Lines about finding items on screens
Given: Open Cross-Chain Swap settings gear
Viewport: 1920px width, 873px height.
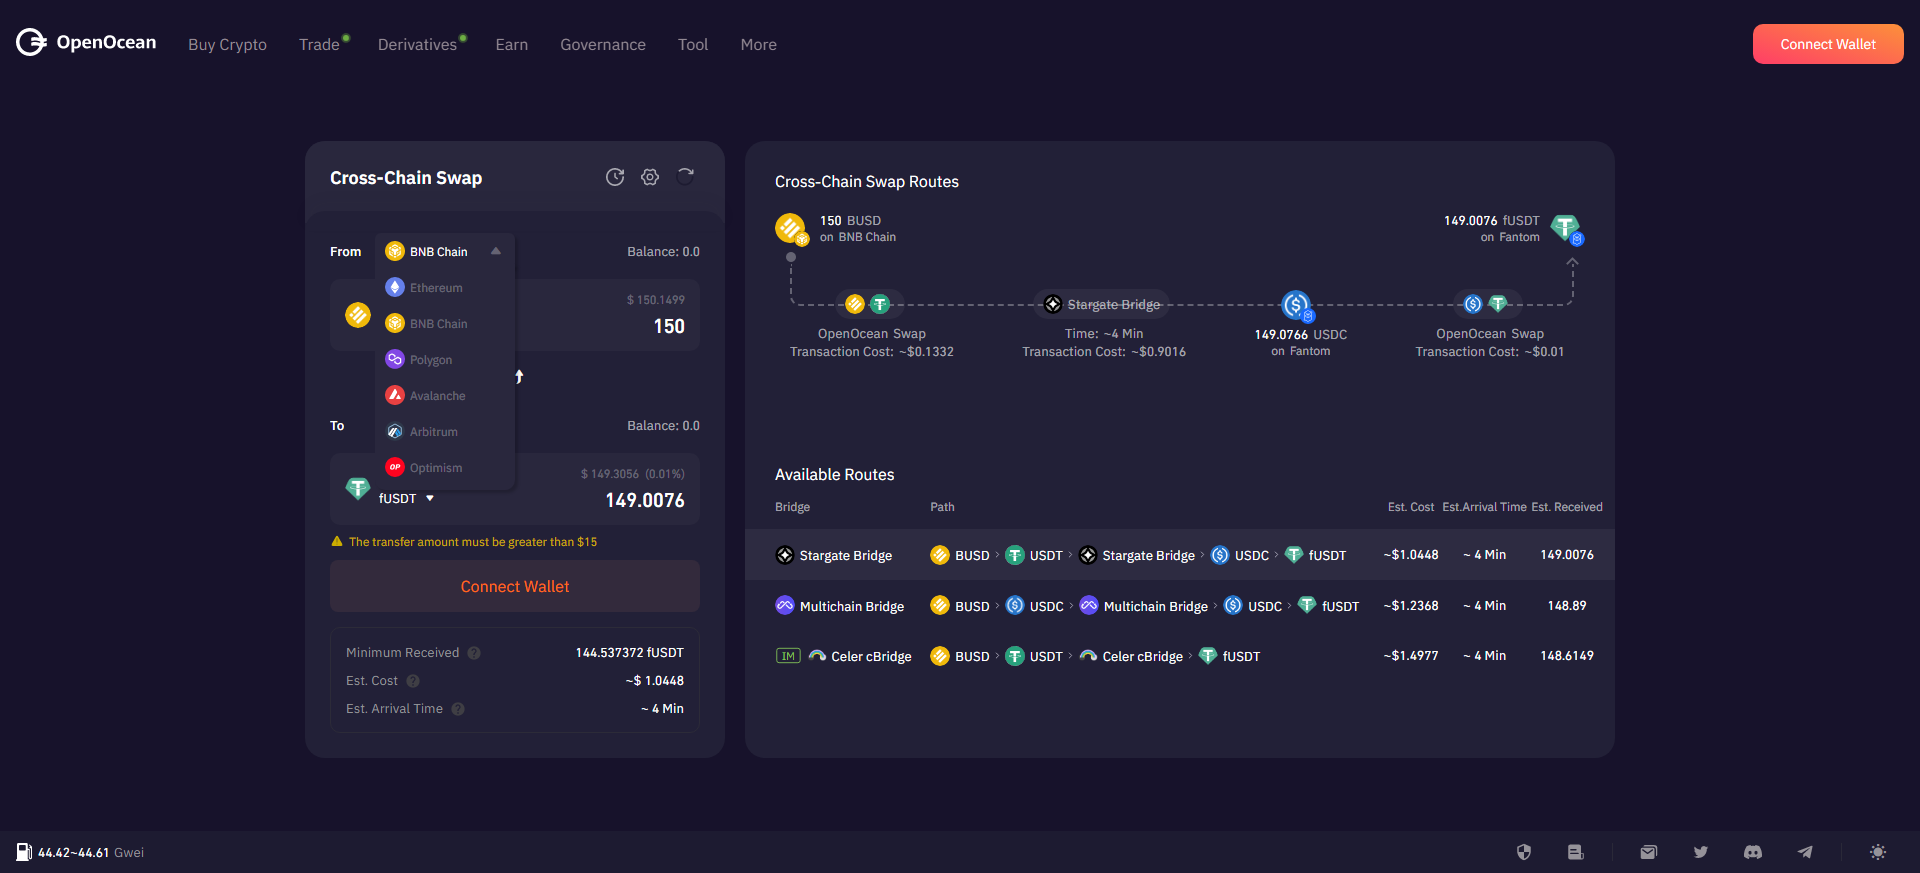Looking at the screenshot, I should 650,177.
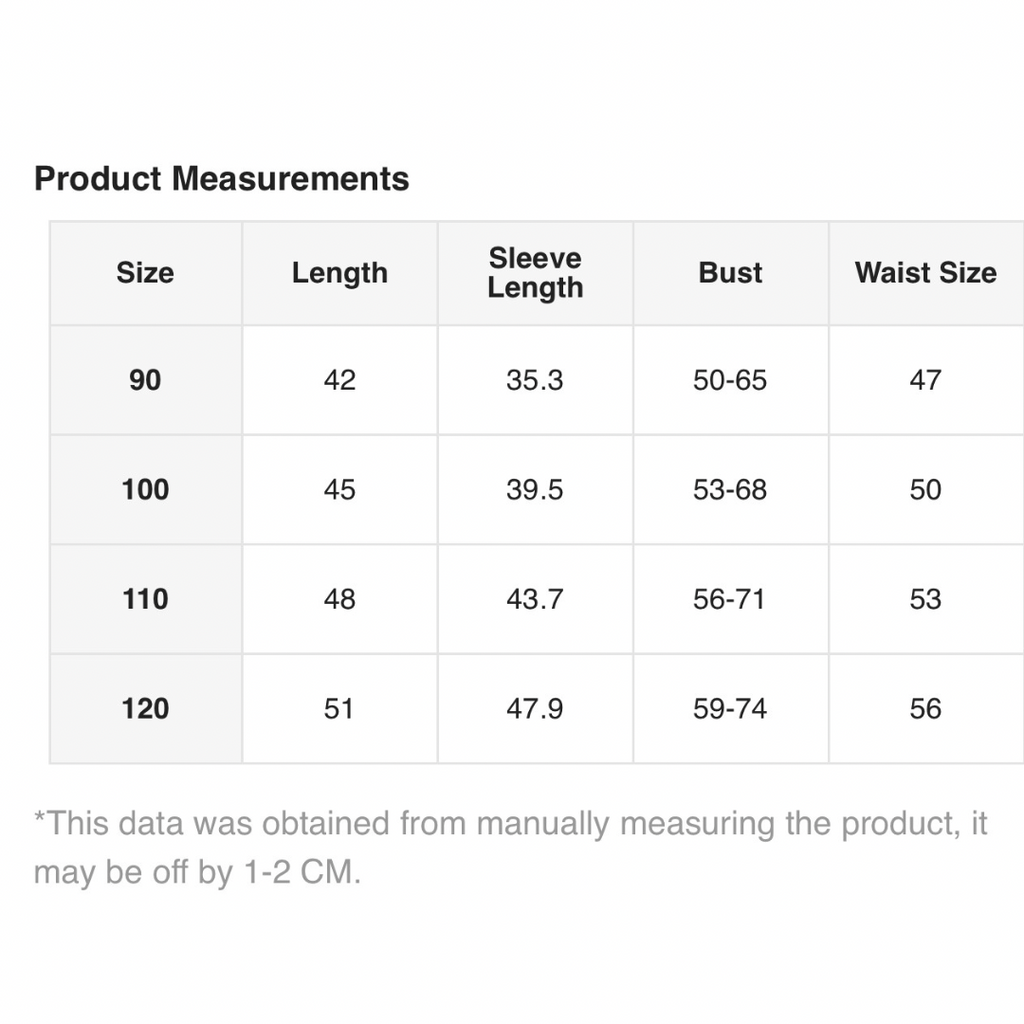This screenshot has width=1024, height=1024.
Task: Select the size 120 row label
Action: (x=145, y=709)
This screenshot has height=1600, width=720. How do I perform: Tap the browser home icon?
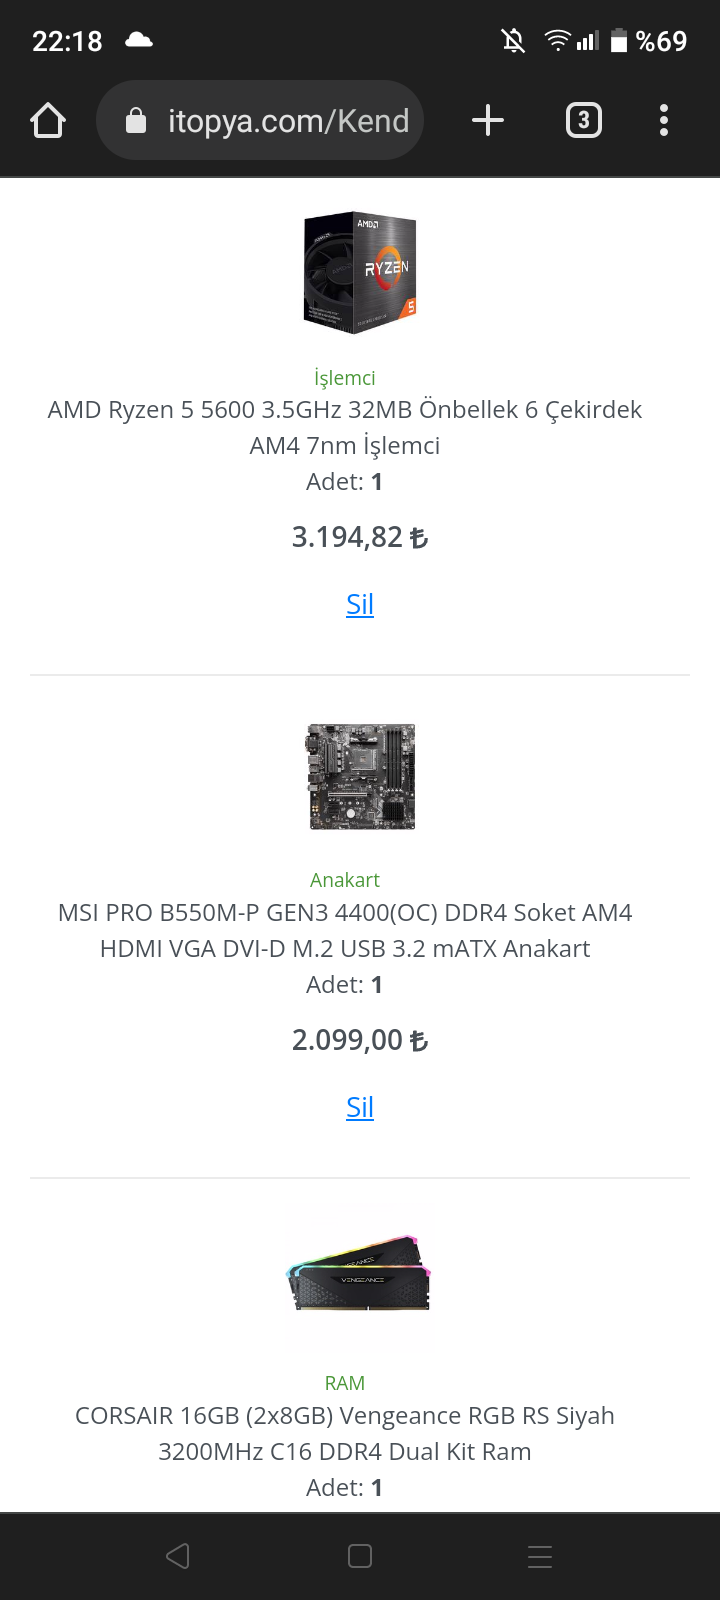tap(48, 121)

WHAT THE TASK ASKS
Reproduce all of the lines above word for word, omitting the pictures.

RESULT FOR THIS EXERCISE
Given: Open Cross-Chain Swap settings gear
Viewport: 1920px width, 873px height.
Looking at the screenshot, I should 650,177.
This screenshot has width=1024, height=1024.
Task: Select the size 120 row label
Action: (x=145, y=709)
This screenshot has height=1600, width=720. How do I perform: Tap the browser home icon?
tap(48, 121)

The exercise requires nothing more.